Car manufacturing industry:
The automotive industry is an industry where high-speed doors are well known. High volumes of cars are produced in short periods of time. High-speed doors are vital for the logistics processes, high speed and low maintenance ensures optimum production. Special high-speed folding doors are used on the dynamo tuning cells.

Profitability:
High-speed doors may increase the efficiency of many companies. High opening speeds minimize the waiting time in front of the doors and thus accelerate the logistic processes, and control temperatures and pressure differences while saving energy, isolating clean areas from airborne contamination but still optimizing traffic flow.

Refrigeration:
Refrigerators require an easy transfer between different zones of temperature and humidity. High-speed doors work in order to best ensure the most comprehensive maintenance of temperature in a refrigerator through the latest technologies available. The easy temperature transition from zone to zone is blocked by technologies designed for this sector. In this case is very important the flexibility and rapidity of high-speed doors.

Chemical Factory:
Design requirements for explosion-proof electrical equipment are dispensed by ATEX legislation, which reports the levels of the electrical standard requirements complying conservative prescriptions. In places where men work with highly volatile and flammable products, the best advice is to rely on a manufacturer of rapid flexible doors, guaranteed and reliable. Pneumatic components react quickly in complete safety.

Supermarket Sector:
Rapid doors for food businesses provide the minimum requirements of hygiene and protection of unauthorized personnel, as for example in a supermarket. Since it is quite likely that in the area next to the door we can find unauthorized and untrained customers.

Hangar Zone:
With large openings where high-speed doors work in airports and naval ports it is required to provide an easy, quick and safe passage from inside to outside, and vice versa. Although the deposits of naval vessels are a very difficult environment to operate, places where the service of maintenance to ships or insurance protection from the sea can be requested at any time. With uptime 100%, airports can not break on time.

==Requirements==
High strains, caused by the high operating speed (up to 4 m/s) and the frequency of openings, have to be taken into account during construction.
In the same way, basic conditions like size and installation location add up to considerable requirements regarding safety and control technique.

A unique "roll-up" system generally defines a high-speed door from a conventional roller door. The door's main objective is to produce a high opening speed and the guiding system must allow smooth operations with minimal friction. Effortless movement will ensure the longevity of the door's moving parts and operating soundness. The latest versions of high quality high-speed doors use a spiral guiding system, thus keeping the door blade apart through a whole operating cycle, ensuring effortless movement of the door's roller devices in the guiding system and contributing to the excessive high speed. Excessive because these doors, by opening so fast and closing very slowly, are just trying to avoid getting their rigid closing edge caught by a forklift, at the expense of the insulation.

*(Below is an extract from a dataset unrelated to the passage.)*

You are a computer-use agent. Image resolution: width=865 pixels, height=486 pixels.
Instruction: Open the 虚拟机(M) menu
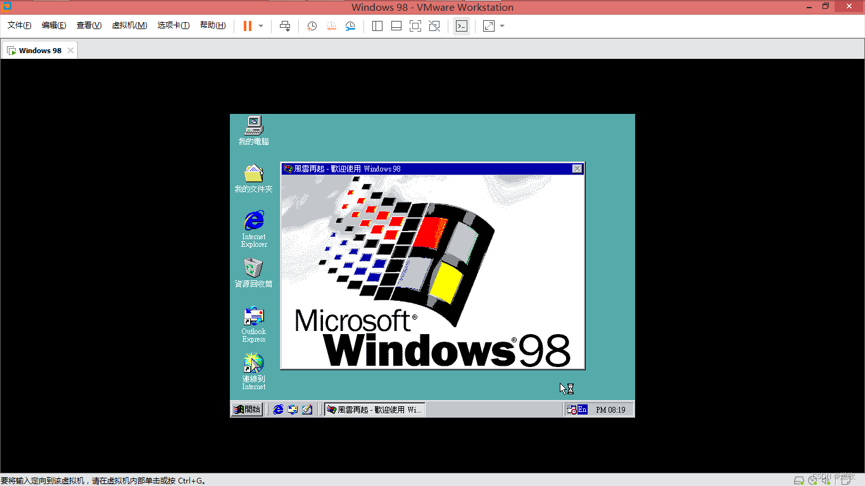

A counterbalance system generally forms part of the door's construction. This is designed with spring or weight mechanisms in the side frames, ensuring an emergency opening function and aiding to the opening speed.

==Regulation==
In Europe, after a few incidents due to the excessive speed of the curtain and the stiffness of the embedded sensor, the European Community has implemented new regulations (EN 13241-1). Among the various normative constraints, the requirement against mechanical crushing during closure makes necessary to prevent contact with the door being closed or, in case of contact, to limit the vertical dynamic load below a strict curve.
If the high-speed door does not meet one or more of these constraints, the closing speed will be limited to 0.5 m/s (1.64 ft/s). Only a few manufacturers offering a fully flexible and harmless sealing edge kept possibility of closing at a higher speed.